### [Provided passage]
B.M. – No. The Sonora desert and all that area was a great prairie with huge herds of animals on it. In 1880 the first of the Texan [cattle] herds reached the Sonora and they wiped off the prairie. By 1890 the first gulches and arroyos had cut into the grassland and it drained the water table down so there’s no more prairie. In those days there were huge trees in the river valley, two or three feet through, but now all the cattle and horses have to eat is mesquite. They went and took cattle up onto this dried-out landscape, so now you have a sand plain with scrub mesquite.
Originally it was a densely forested area with a lot of beaver streams and huge cottonwoods – that was only in 1880. And cattle have reduced it to a cactus desert today. The cattle alone have done that.
R.A. – Do you think cattle have caused the same problems in Australia?
B.M. – Since their presence here – yes, most definitely. It’s made our desert land very arid, and eventually it will become just a sand dune desert. You can see it happening with increasing rapidity.
R.A. – How do you turn it around aside from taking cattle and hard-footed animals off the land?
B.M. – Ah, well how are you going to take the graziers out of parliament? I mean, only four percent of our beef comes off the deserts. It’s an insignificant amount of beef, but to get that small amount we’re destroying thousands of square miles of landscape and it’s an obvious immorality that its yields before cattle were enormous – and the yields now are ridiculously small.
R.A. – If you remove the cattle, how do you regenerate the land?
B.M. – You make ‘sausages’ of stone all wrapped up in wire – very heavy ones – and you build them in place across the valleys, so the sand builds up behind them to the old level. You have to start putting swales across the country – contour drains about thirty feet wide; they catch runoff. And then you start replanting the swales and it’s tedious and painful work but the results are pretty spectacular. You can bring back some of the old grasses at that point so you get a prairie and tree effect and you can start to plant cottonwoods behind the covered stone ‘sausages’. But it’s all hard work once you’ve gone downhill.
I very much admire the Papago Indians. They’re using all these techniques to return the land to some kind of health.
R.A. – You seem to be continually drawn to arid lands.
B.M. – I tend to be. I told the people at Alice Springs, “Why send for me? I’m a Tasmanian – I don’t know anything about the desert.” But by observing I started to learn how to use the desert. Over a decade ago we started to learn how to direct and absorb water and studied the work of the Israelis. We’ve become good at deserts. We like deserts. We think they’re great places to grow.

### [What this exercise asks]
1) From the interview on desert land, list each measure B.M. gives for regenerating the land once the cattle are removed.
2) In the interview on desert land, change "cattle" to "sheep" in the text between "Originally it was" and "off the land?", inclusive.

### [Material provided]

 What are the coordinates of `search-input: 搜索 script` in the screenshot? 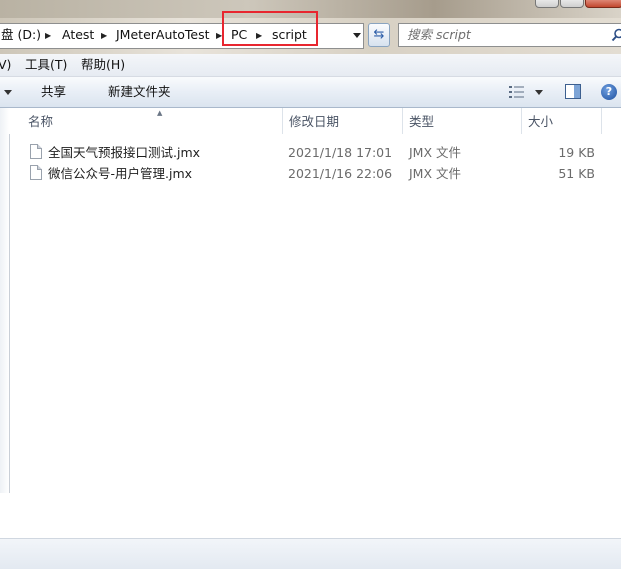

---

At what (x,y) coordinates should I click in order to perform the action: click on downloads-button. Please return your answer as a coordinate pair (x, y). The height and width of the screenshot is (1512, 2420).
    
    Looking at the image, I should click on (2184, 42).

### [Answers per task]
1)
- Building heavy "sausages" of stone wrapped in wire across the valleys so sand builds up behind them to the old level
- Putting swales (contour drains about thirty feet wide that catch runoff) across the country
- Replanting the swales
- Bringing back some of the old grasses
- Planting cottonwoods behind the covered stone "sausages"

2)
Originally it was a densely forested area with a lot of beaver streams and huge cottonwoods – that was only in 1880. And sheep have reduced it to a cactus desert today. The sheep alone have done that.
R.A. – Do you think sheep have caused the same problems in Australia?
B.M. – Since their presence here – yes, most definitely. It’s made our desert land very arid, and eventually it will become just a sand dune desert. You can see it happening with increasing rapidity.
R.A. – How do you turn it around aside from taking sheep and hard-footed animals off the land?